Permalink http://canmore.org.uk/event/1121948

St Mary's Chapel, Iona.

The fragmentary remains of this medieval chapel are situated in arable land some 60m s of the E end of the abbey church. No references to it have been identified before the second half of the 18th century, when it is mentioned by Walker and Pennant. Such architectural details as are known suggest that it was built some time after the foundation of the Benedictine abbey, but its function in relation to the latter is uncertain. Douglas's Map of Iona, surveyed in 1769, shows that one branch of the medieval causeway that led N from the Nunnery past MacLean's Cross swung E to pass the W end of the chapel before terminating at the SE angle of the abbey enclosure. This may suggest that the chapel was regularly visited by medieval pilgrims to Iona, rather than being reserved for the private use of the monastic community. Although Walker states that it was used as a burial-place for men, and Reeves records the discovery of several uninscribed tombstones within the chapel, these cannot now be identified.

All that is now visible of the structure is part of the N wall, standing to a height of about 2·8m and measuring about 8·5m in length and 0·9m in thickness, and a corresponding section of the s wall, greatly decayed on the outer face. The masonry is of granite rubble, well coursed and bonded with rough lime-mortar. The interior and immediate surroundings of the chapel are now encumbered with debris to a depth of at least 0·9m above the original level. Complete clearance of the foundations, carried out in 1874-5 under the direction of R Rowand Anderson, was recorded by Sir Henry Dryden in drawings which have been utilised for the accompanying figures.

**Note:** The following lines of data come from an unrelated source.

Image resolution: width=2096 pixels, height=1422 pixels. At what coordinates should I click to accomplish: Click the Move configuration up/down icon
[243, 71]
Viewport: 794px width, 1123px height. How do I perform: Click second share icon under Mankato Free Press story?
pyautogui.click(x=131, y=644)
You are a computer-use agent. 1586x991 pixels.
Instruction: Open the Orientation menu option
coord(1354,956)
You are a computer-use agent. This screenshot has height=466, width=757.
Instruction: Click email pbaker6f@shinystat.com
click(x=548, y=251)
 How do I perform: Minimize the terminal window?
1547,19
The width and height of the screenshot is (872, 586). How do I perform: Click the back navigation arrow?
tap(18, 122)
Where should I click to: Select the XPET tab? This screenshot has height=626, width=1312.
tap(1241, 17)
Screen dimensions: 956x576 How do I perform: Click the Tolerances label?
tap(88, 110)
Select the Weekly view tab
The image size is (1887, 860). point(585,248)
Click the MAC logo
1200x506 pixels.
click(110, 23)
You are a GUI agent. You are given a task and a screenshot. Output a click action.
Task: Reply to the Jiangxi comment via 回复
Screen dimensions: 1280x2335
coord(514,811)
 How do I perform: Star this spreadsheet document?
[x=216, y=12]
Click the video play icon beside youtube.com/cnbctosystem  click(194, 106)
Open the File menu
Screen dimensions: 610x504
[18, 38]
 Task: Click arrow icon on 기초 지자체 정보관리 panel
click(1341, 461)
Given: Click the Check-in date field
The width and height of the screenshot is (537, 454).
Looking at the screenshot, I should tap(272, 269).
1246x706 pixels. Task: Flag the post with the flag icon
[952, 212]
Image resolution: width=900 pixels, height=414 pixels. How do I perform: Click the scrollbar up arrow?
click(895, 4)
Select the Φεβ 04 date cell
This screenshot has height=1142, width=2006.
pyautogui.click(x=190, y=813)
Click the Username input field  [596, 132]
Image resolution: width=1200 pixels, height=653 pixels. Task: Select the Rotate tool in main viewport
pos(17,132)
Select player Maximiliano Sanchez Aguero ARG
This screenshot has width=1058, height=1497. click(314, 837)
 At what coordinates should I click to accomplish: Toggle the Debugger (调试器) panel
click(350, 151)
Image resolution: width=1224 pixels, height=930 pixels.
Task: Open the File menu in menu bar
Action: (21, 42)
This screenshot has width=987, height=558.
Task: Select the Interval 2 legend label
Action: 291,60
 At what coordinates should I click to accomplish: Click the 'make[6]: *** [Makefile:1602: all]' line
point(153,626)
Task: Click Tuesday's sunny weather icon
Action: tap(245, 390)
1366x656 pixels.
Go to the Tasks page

His survey shows that the building measured 16m by 4.7m internally, the walls at each end surviving to an average height of 0.4m above a flat foundation-course. A break in the upstanding portion of the N wall, some 6·1 m E of the NW angle, marks the position of a doorway with three orders of roll-moulded jambs rising from a chamfered plinth; the diameter of the rolls of the two outer orders was 0.09m, and that of the quirked inner order 0·07m. This doorway was similar in composition to, but slighter than that of the 'Michael Chapel'; in conjunction with the elongated ground-plan, it suggests a13th-century date of construction. The orientation of the chapel, like several other peripheral buildings at Iona, is much closer to true E than is the abbey church, the deflection in this case being some three degrees S of E.